The fact is that I am vibrationally higher than he feels safe to be (I'm a professional intuitive and spiritual channeler, teacher, etc.) She's a lower vibration (mainstream kind of person) and he can control her, so he feels safe there. I KNOW he loves me. I know what we had was real, but he can not sustain it in his being now. Probably not ever, in this lifetime. It hurts like hell, but I realize its not his TRUE self that can't be with me, it's his fear, and hes not his fear, but he's honoring his fear right now. So, I have compassion for that. But I miss him so much and I hope the day comes soon when that stops. But for now, still raw-11 days going strong and feeling INCREDIBLE!
thanks so much for listening! :)
shakti17
03-09-2008, 12:11 PM
hi theresa.....
i m sending you love.
you are beautiful and amazing and deserve the best.
that is amazing you are not drinking and keeping raw.....that will help you to move "through it" - nicely put
I have to second this as a really great point you made:
It's not so bad. Besides, the only way out is through.
You're doing GREAT! And, it's so true!!
There's something so real and somehow more pleasant about being fully aware of pain and working through it at the same time.
rawxstasy
03-09-2008, 12:33 PM
Hi Theresa,
I am so proud of you for facing your pain. I am learning ALOT through your post and I'm not going thru a breakup or anything really difficult in my life right now. When I want to run away from my thoughts and feelings I think about you and it helps me stay strong. I love your comment, "the only way out, is through". I keep reminding myself of that.
I'm sorry that you had to see him again that I can't imagine how difficult that was. You are much higher vibrationally than he is. Your clarity of thought in this situation is amazing.
Sending you love,
Carol
theresaann
03-09-2008, 08:53 PM
yes, being aware of the pain is a totally new way of being for me. It is raw and real and sucks, but at the same time, exhilarating and healing. I have to admit, though, a client of mine offered a glass of $50 champagne and I drank it tonight. can I share that it was also blissful to have a moment of relief as well?
There is mythology that says that the goddess Demiter took pity on the emotional suffering of humans and gave them wine. I can see why....lol. It's ok...I'm still raw...still awake, still feeling and time will heal all broken hearts! But staying raw is SO SO important. I have SO much more clarity from being raw that I just would not have had, even on cooked vegan. It is really remarkable. Thanks to all for your support!! I feel empowered by it, truly. :p
rawxstasy
03-15-2008, 11:11 PM
Theresa,
How are you doing? Are you starting to feel better? Let me know.
Carol
Essensual
03-15-2008, 11:29 PM
a'la Bill Cosby:
" I LOVE MYSELF BETTER THAN I LOVE MYSELF!":D
RAWK ON!
islesgirl
03-16-2008, 06:57 AM
But my point is, for the first time in my life, I am facing this and not backing down-not drinking, not eating cooked food, not hiding out. I am really proud of myself, and kind of amazed. Never faced anything this painful without some kind of mood altering substance. It's not so bad. Besides, the only way out is through.

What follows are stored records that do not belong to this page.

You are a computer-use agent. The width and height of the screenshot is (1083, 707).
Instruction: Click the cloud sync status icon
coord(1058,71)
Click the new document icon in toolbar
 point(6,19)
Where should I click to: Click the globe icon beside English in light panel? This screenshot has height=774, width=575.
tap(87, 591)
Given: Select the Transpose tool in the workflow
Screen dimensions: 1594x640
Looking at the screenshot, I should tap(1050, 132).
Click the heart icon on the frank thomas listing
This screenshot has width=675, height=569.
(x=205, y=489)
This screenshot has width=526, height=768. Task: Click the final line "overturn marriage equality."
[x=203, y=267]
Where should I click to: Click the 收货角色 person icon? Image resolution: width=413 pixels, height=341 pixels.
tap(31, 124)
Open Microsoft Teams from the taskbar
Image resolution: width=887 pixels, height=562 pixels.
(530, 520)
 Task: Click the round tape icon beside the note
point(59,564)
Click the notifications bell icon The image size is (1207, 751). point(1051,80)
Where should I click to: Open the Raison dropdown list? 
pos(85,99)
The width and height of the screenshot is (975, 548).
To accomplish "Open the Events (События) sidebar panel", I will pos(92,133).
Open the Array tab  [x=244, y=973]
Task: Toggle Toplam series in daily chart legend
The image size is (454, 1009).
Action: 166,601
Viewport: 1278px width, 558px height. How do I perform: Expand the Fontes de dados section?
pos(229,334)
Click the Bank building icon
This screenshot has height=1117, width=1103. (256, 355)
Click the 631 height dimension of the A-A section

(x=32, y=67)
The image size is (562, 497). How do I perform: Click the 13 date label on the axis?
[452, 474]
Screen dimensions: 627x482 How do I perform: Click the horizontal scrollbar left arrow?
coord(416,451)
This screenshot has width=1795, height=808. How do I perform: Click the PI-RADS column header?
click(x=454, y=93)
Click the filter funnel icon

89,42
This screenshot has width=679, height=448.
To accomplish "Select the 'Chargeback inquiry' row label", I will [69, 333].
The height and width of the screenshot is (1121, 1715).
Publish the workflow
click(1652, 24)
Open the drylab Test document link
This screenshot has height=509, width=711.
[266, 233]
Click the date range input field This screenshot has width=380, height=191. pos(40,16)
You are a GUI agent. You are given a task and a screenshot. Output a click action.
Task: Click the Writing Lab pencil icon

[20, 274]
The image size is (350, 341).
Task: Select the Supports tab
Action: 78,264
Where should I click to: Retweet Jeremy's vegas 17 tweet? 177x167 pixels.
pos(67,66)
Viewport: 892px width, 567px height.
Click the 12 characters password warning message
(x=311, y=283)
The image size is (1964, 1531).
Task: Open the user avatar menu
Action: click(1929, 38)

Now, I really understand what it takes to stay raw. Its just about being present to what IS, instead of wanting to avoid what is. Hopefully there is some spiritual growth to be had out of this too!
THanks for listening....:rolleyes:[/QUOTE]
theresaann,
I think you are growing spiritually in leaps and bounds already by the sound of your words above. All the best to you in this new journey. You will find much encouragement here from others who have had similar experiences.:) Sue.